Stopover in Winnipeg. Nur ein paar Stunden Zeit? Das sollten Besucher bei einem Spaziergang durch die größte Stadt in Manitoba auf keinen Fall versäumen. Von Jörg Michel
Ankommen in Winnipeg
Über der Prärie geht gerade die Sonne auf, als die Schaffnerin zum Bordmikrofon greift. »Guten Morgen, in wenigen Minuten erreichen wir Winnipeg.« Die Passagiere des Via-Rail-Zuges The Canadian blicken aus den Fenstern: Rechts schlängelt sich der Red River an gläsernen Bürogebäuden vorbei, links spannt sich eine alte Stahlbrücke über den Assiniboine River. Und schon stoppt die Lok im Bahnhof.
Winnipeg liegt in der weiten Mitte Kanadas auf halber Strecke zwischen Toronto und Vancouver. Einst war das Gebiet am Zusammenfluß von Assiniboine und Red River ein wichtiger Handelsplatz der Ureinwohner sowie der ersten Siedler. Heute leben in der siebtgrößten Stadt Kanadas 660.000 Menschen. Der Trans-Kanada-Zug hat hier traditionell ein paar Stunden Aufenthalt – ideal für einen Stadtspaziergang.
A walk in the park …
Wenige Schritte vom neoklassischen Bahnhof entfernt sonnen sich Einheimische auf den Rasenflächen des Stadtparks The Forks, dem pulsierenden Herzen der Stadt. Bis vor 30 Jahren besaß die Canadian National Railway hier Lagerhäuser und Werkshallen. Die wurden mittlerweile abgerissen oder umgebaut. Heute besuchen rund vier Millionen Menschen im Jahr das Gelände, ein Freizeit- und Erholungsgebiet mit Bootsanlegern, Museen, Theatern, Konzertbühnen, Galerien und einer Markthalle. Ein Muss!
Kultur und Lebensfreude
Nur ein paar Schritte entfernt schimmert eine futuristische Dachkonstruktion mit viel Stahl und Glas in der Sonne. Es ist das Canadian Museum of Human Rights, ein Neubau, der sich der Geschichte der Menschenrechte in Kanada und der Welt widmet. Am Skaterpark daneben, angeblich einer der größten Kanadas, drehen ein paar junge Skater mit schiefen Baseballkappen waghalsige Runden. Lust auf Kaffee oder ein Lunch? Im Exchange District, dem populären Unterhaltungsviertel, reihen sich Coffee-Shops, Sandwich-Bars und Delikatessen-Läden aneinander.
Geschichte zum Anfassen
Über die Hauptstraße Broadway geht es vom Bahnhof aus vorbei am altehrwürdigen Eisenbahnhotel Fort Garry sowie einem neoklassizistischen Kuppelbau mit mächtigen Säulen und filigranem Fries: der Parlamentsbau der Provinz Manitoba. Auf der Kuppel steht ein goldener Junge mit einer Weizengarbe in der Hand, dem Symbol für die fruchtbaren Böden der Provinz. Das Parlament ist 77 Meter hoch und der zweitgrößte Parlamentsbau in Kanada – gleich nach dem in Ottawa.

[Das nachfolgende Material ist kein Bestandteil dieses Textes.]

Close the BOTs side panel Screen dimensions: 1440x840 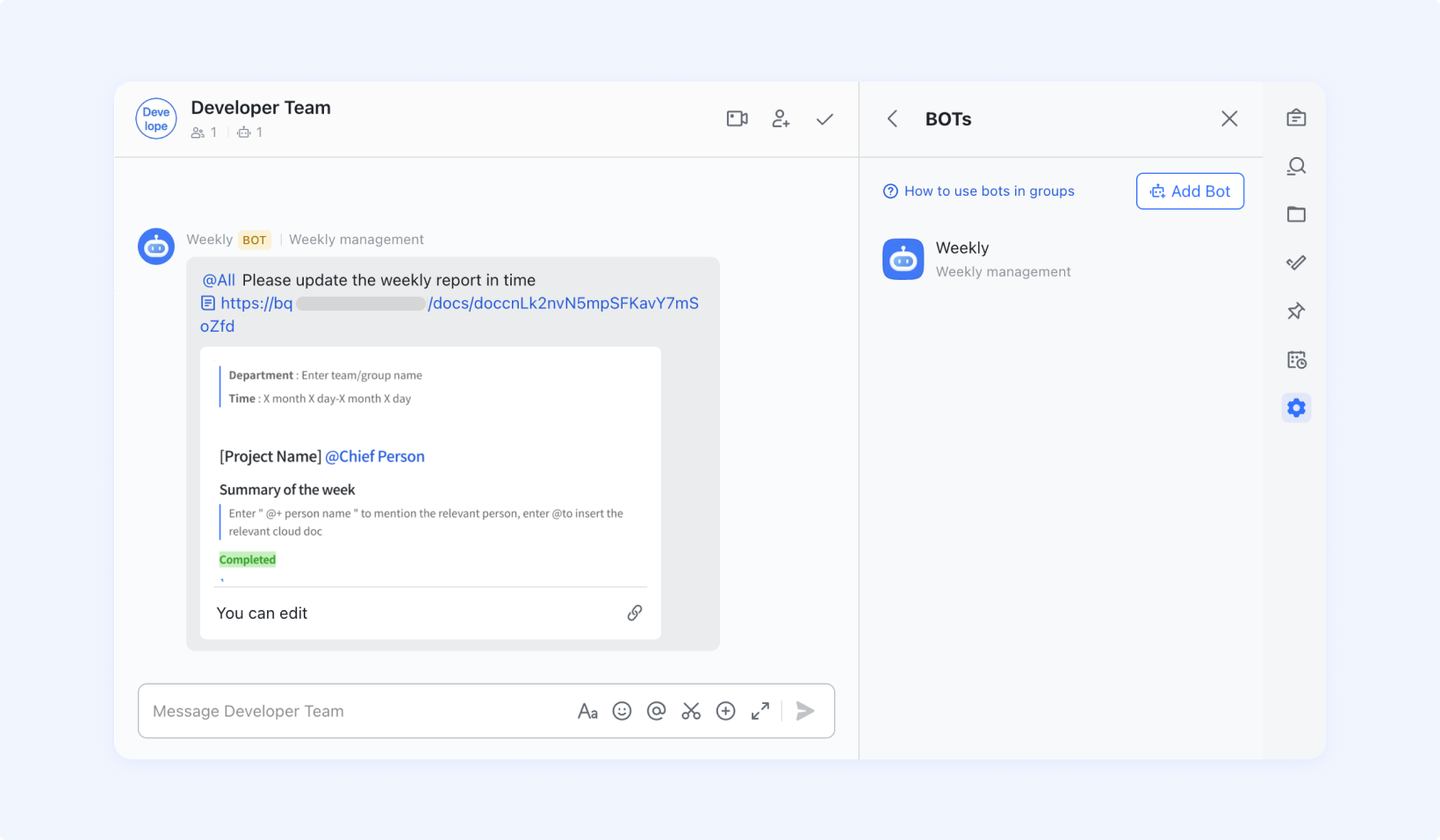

An Treppenstufen hinunter zum Assiniboine River steht auf einem Podest ein Denkmal für Louis Riel. Der berühmteste Sohn Manitobas hatte indigene und frankokanadische Wurzeln und gilt heute als Revoluzzer und kanadischer Volksheld. Riel gründete einst die Provinz, kämpfte resolut für die Rechte der Métis (Nachfahren europäischer Pelzhändler und indigener Frauen) und zettelte einen Aufstand gegen die Regierung an, der ihm 1885 den Kopf kostete.
Für Fans der eisenbahn
An der Uferpromenade des Assiniboine geht es zurück zum Bahnhof, wo noch Zeit für das Bahnmuseum bleibt. Es zeigt Lokomotiven und Waggons aus den Pionierzeiten, darunter die CPR 1, eine der ältesten Dampfloks des Landes. Dann ertönt das Signal des Canadian und die Passagiere strömen zu ihren Waggons. »Willkommen zurück«, sagt die Zugchefin und die Bahn rollt weiter Richtung Westen.